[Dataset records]
▼

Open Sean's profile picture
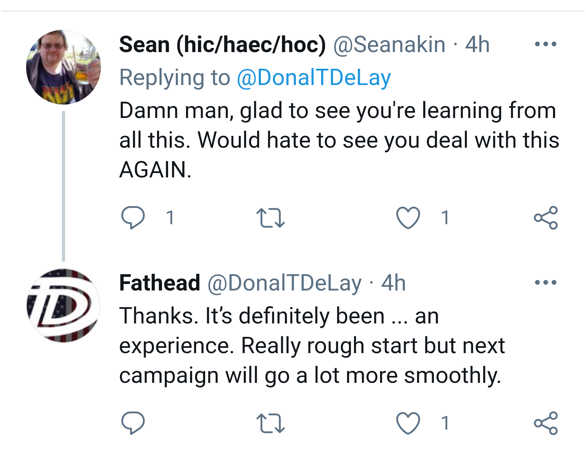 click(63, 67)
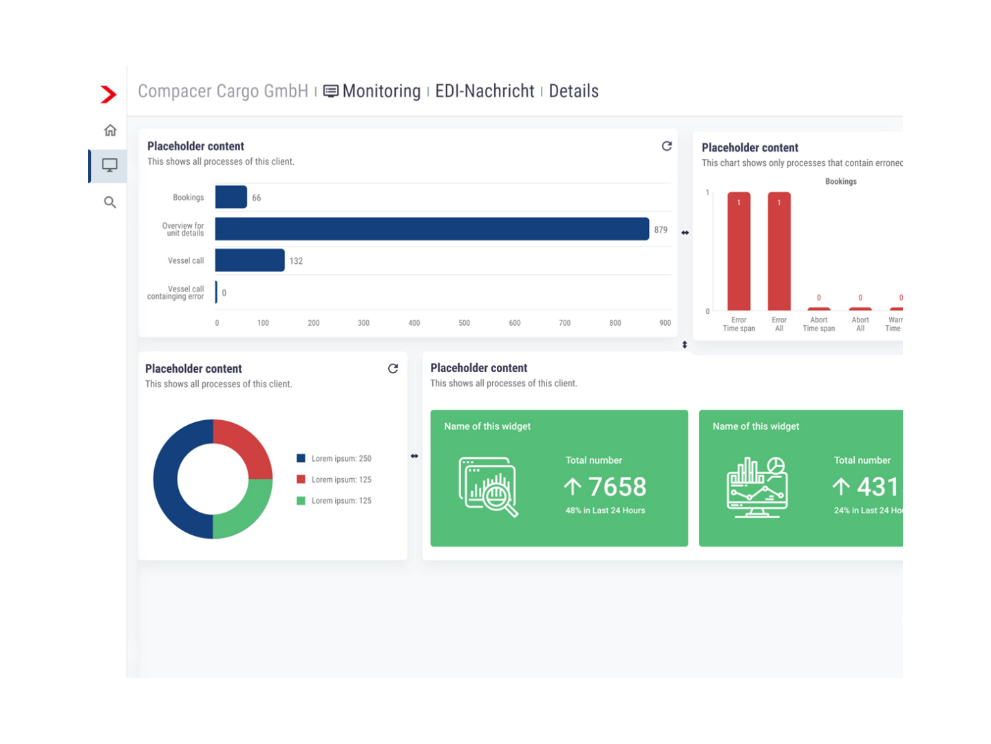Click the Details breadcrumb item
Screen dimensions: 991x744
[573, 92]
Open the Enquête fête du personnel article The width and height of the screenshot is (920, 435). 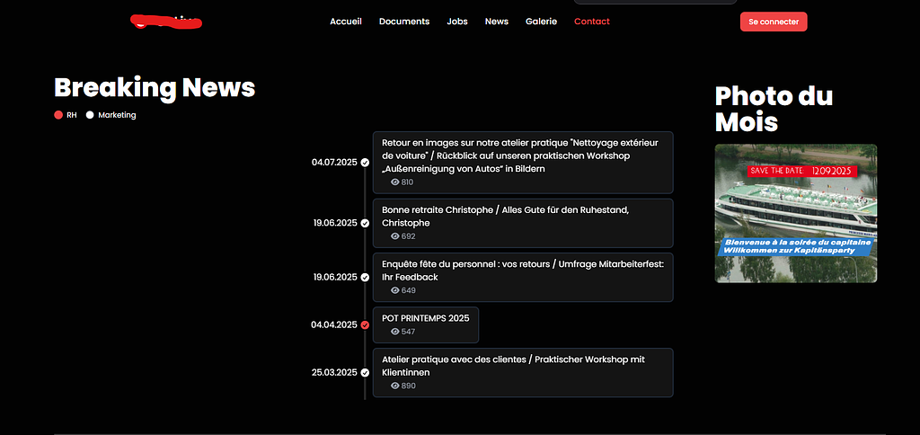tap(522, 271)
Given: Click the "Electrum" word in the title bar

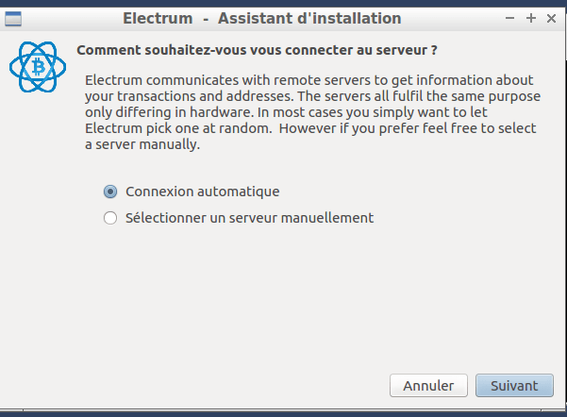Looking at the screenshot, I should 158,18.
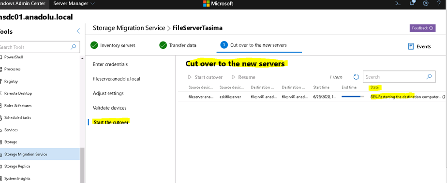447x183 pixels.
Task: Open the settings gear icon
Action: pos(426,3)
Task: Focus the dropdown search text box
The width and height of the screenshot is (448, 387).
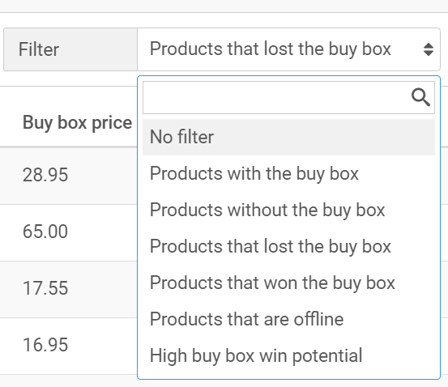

▲

TASK DESCRIPTION: Would you please copy, exactly and only, the lines from the one with "Given: Click the" through the end of the entries above, skipping every picture?

SOLUTION:
Given: Click the "Electrum" word in the title bar

Looking at the screenshot, I should 158,18.
447x183 pixels.
Task: Open the settings gear icon
Action: pos(426,3)
Task: Focus the dropdown search text box
The width and height of the screenshot is (448, 387).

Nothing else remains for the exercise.